The main complaint appears to be that with the aid of HTS, U.S. troops are trying to win hearts and minds in the absence of Jesus Christ. In fact, the complaint is that George W. Bush has not gone far enough, and has instead bolstered Islam. One of the great sins is the imposition of an “inter-faith” ideal on U.S. troops, who themselves are imperfect carriers of Christ given the hours they spend swilling beer and gazing at porn :

The culture of interfaith and multi-faith is being forcibly impressed on US troops in the field in exactly the same type of hyped ‘psychology’ of the Vietnam era that is nothing more than occult lies and indoctrination not of the indigenous populations who do such things as bugger little boys or grow poppies to sell as heroin but of those who supposedly are taught to “use the techniques to teach peace” with such while the teachers swill beer and get internet porn off duty.

Agreed. One should never swill beer.

The Human Terrain System and Project Minerva are the “new masterpiece of Satan used against U.S. troops.” One should not think that anthropologists who oppose HTS receive any special blessings from the writers at the Christian Clarity Review — no sir, for we have been defending something that is already evil for being secular.
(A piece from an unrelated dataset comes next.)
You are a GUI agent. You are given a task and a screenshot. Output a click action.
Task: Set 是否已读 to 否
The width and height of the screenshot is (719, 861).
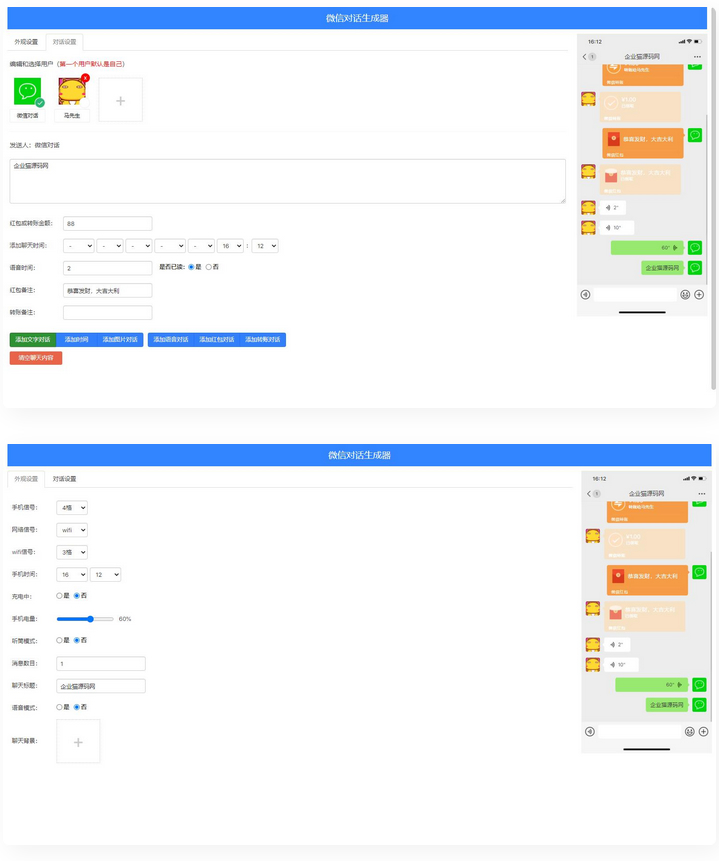click(x=209, y=267)
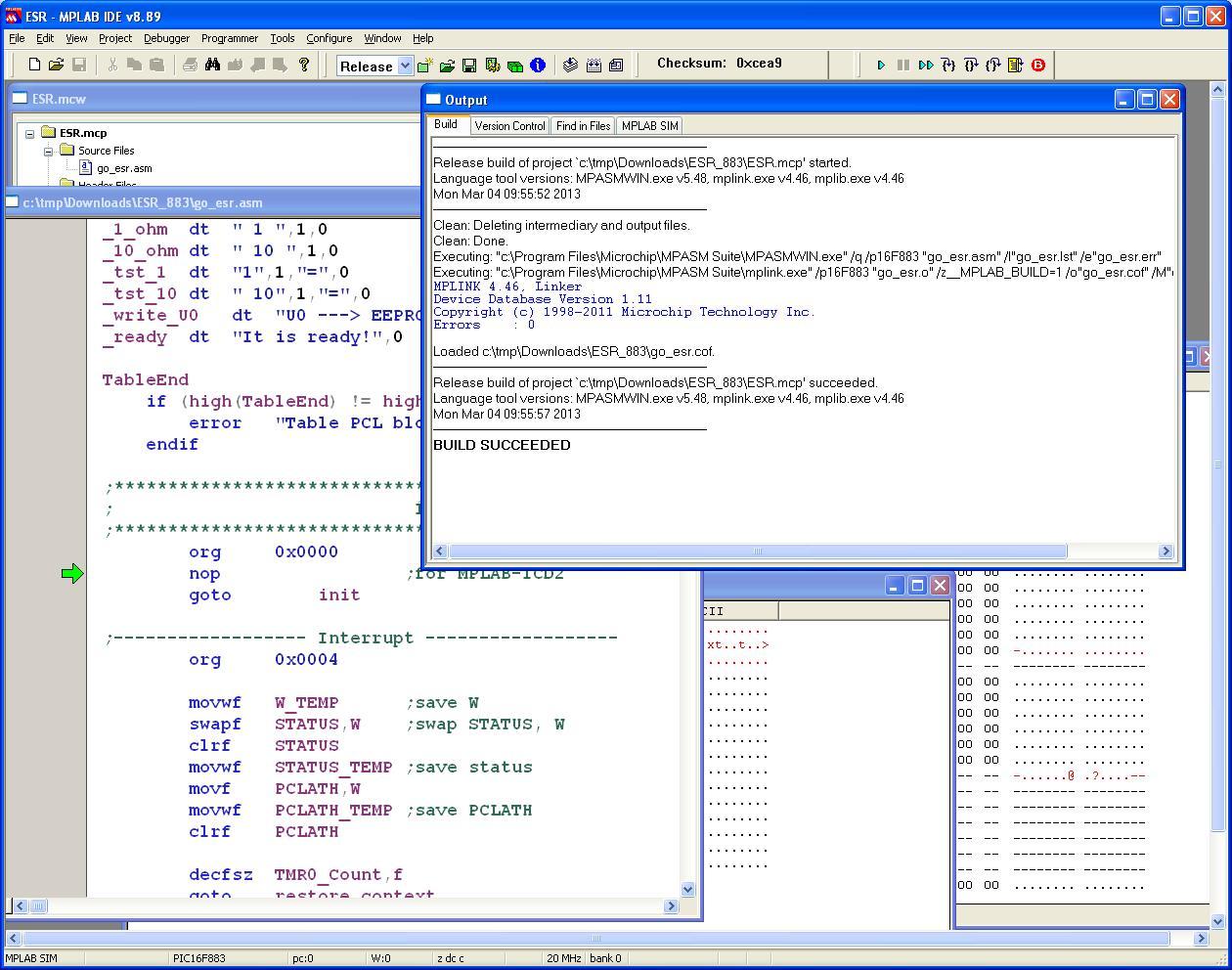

Minerva was the name of a pagan/Greek so-called goddess of war who actually protected or empowered none. No problem with the name in religious circles apparently as long as the project isn’t Christian. Indeed, supposedly, because Jesus Christ does not exist, and the honesty of Him as Truth can supposedly be sterilized from total reality by the zeal of the “Human Terrain Project”, all the actual lies of Satan make the sense that is common sense among those who laud the military’s latest occult offerings. Having the military use it even gives the anthropoligst an excuse to swoon over their discipline as a supposedly a pure thing being wrongly “weaponized”. No end of white papers will no doubt be written with bizarre titles defending the purity of what the anthropologist will call secular/generic “knowledge” that out to be defended from an evil use as if it were not already evil and simply complex lies they love to tell among themselves.

I take no offense at this: I have never written a white paper.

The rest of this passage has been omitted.